Homem é condenado por planejar assassinato de Tupac Shakur 30 anos após morte do rapper
Após trinta anos da morte do rapper Tupac Shakur, um dos ícones mundiais do gênero, um júri em Las Vegas condenou Duane “Keffe D” Davis, de 63 anos, pelo assassinato do artista.
O júri, composto por 16 jurados, quatro dos quais suplentes, ouviu o depoimento de 24 testemunhas de acusação e três de defesa ao longo de nove dias, e condenou Davis por homicídio com uso de arma letal e pode ser sentenciado à prisão perpétua.

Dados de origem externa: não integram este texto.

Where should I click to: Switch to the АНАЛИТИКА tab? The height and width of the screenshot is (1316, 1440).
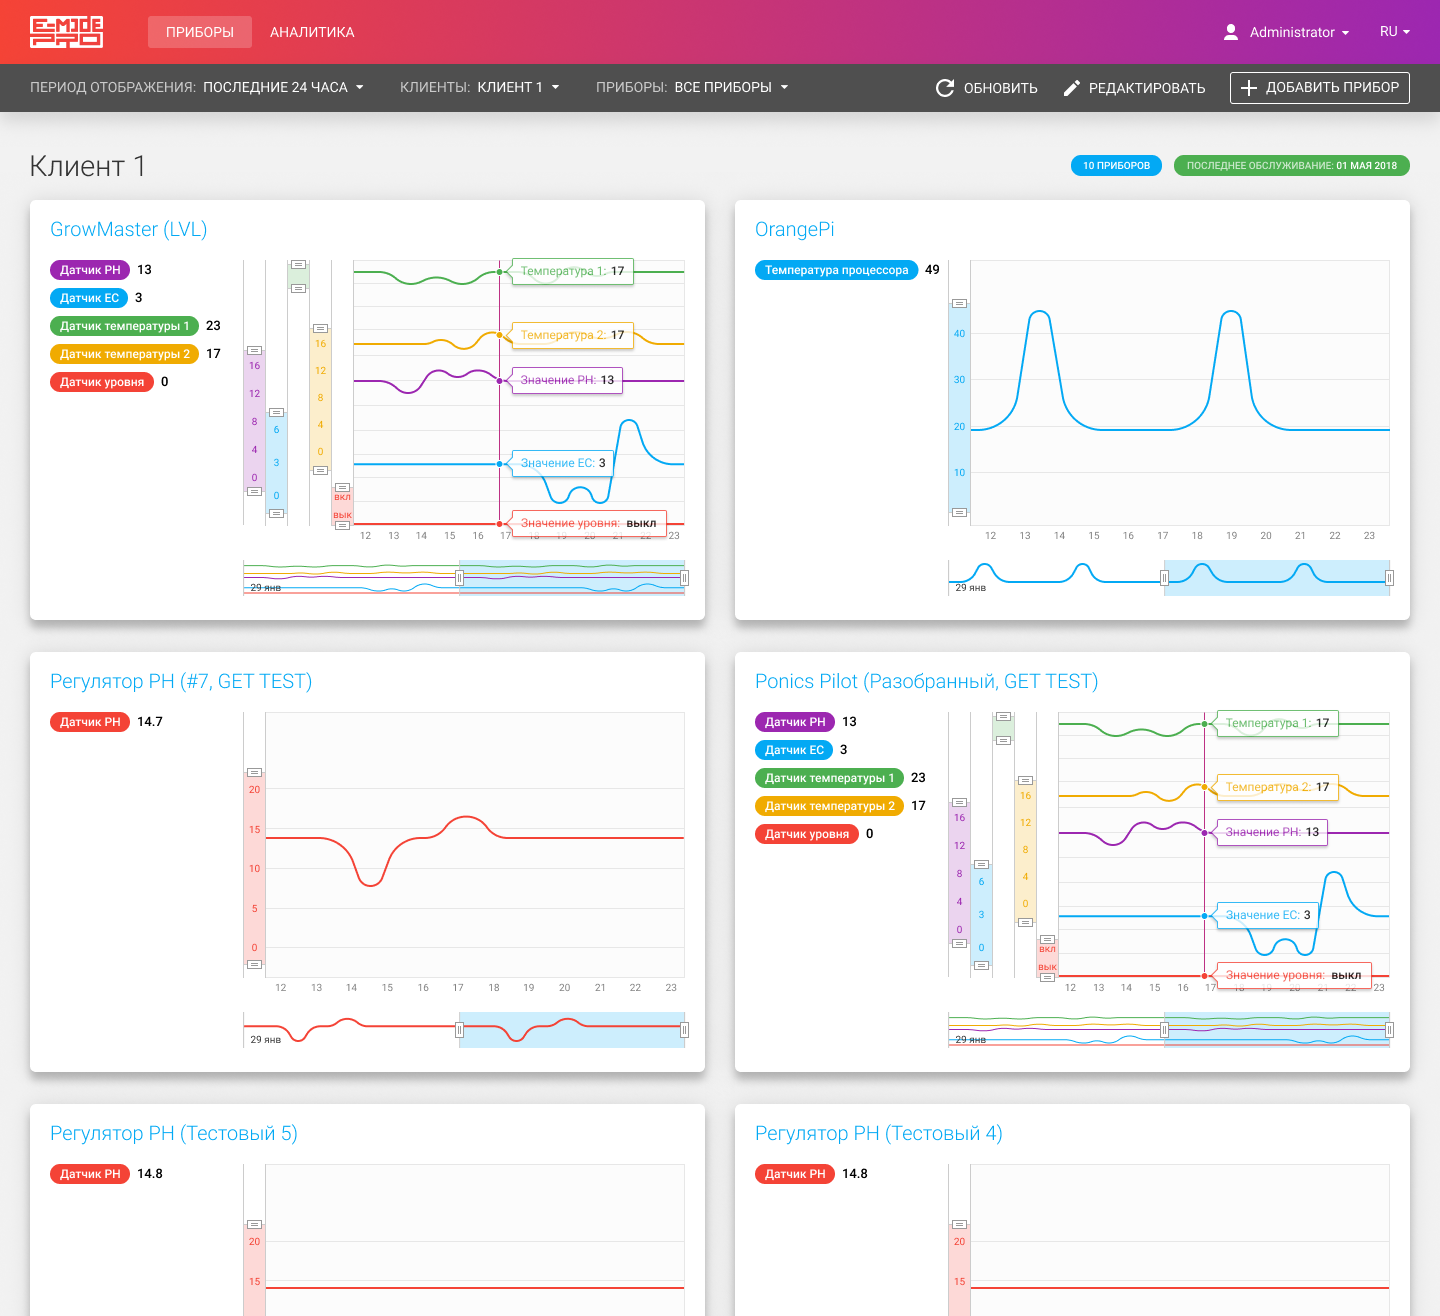click(x=312, y=32)
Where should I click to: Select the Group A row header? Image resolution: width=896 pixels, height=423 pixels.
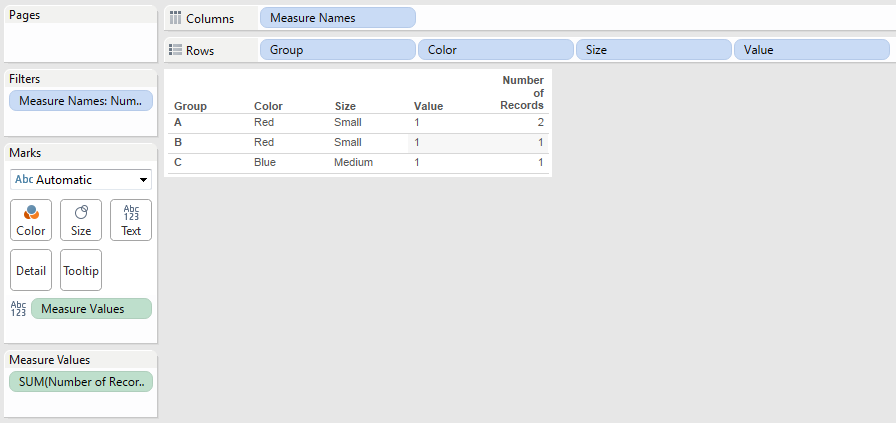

Aos jurados, o vice-procurador distrital Binu Palal disse que Davis adquiriu uma arma e “saiu à caça” de Shakur e do cofundador da Death Row Records, Marion “Suge” Knight, depois que eles espancaram o sobrinho de Davis naquela noite.
O caso estava arquivado e voltou à tona após declarações dadas por Davis em entrevistas em 2018. Em seu livro de memórias, por exemplo, Duane afirmou que estava no banco do passageiro da frente do Cadillac e havia entregado a arma a um dos dois homens sentados atrás dele, atirar em Tupac.
Pela lei do estado de Nevada, participar do planejamento de um homicídio já é o suficiente para a condenação, mesmo que o réu não tenha puxado o gatilho.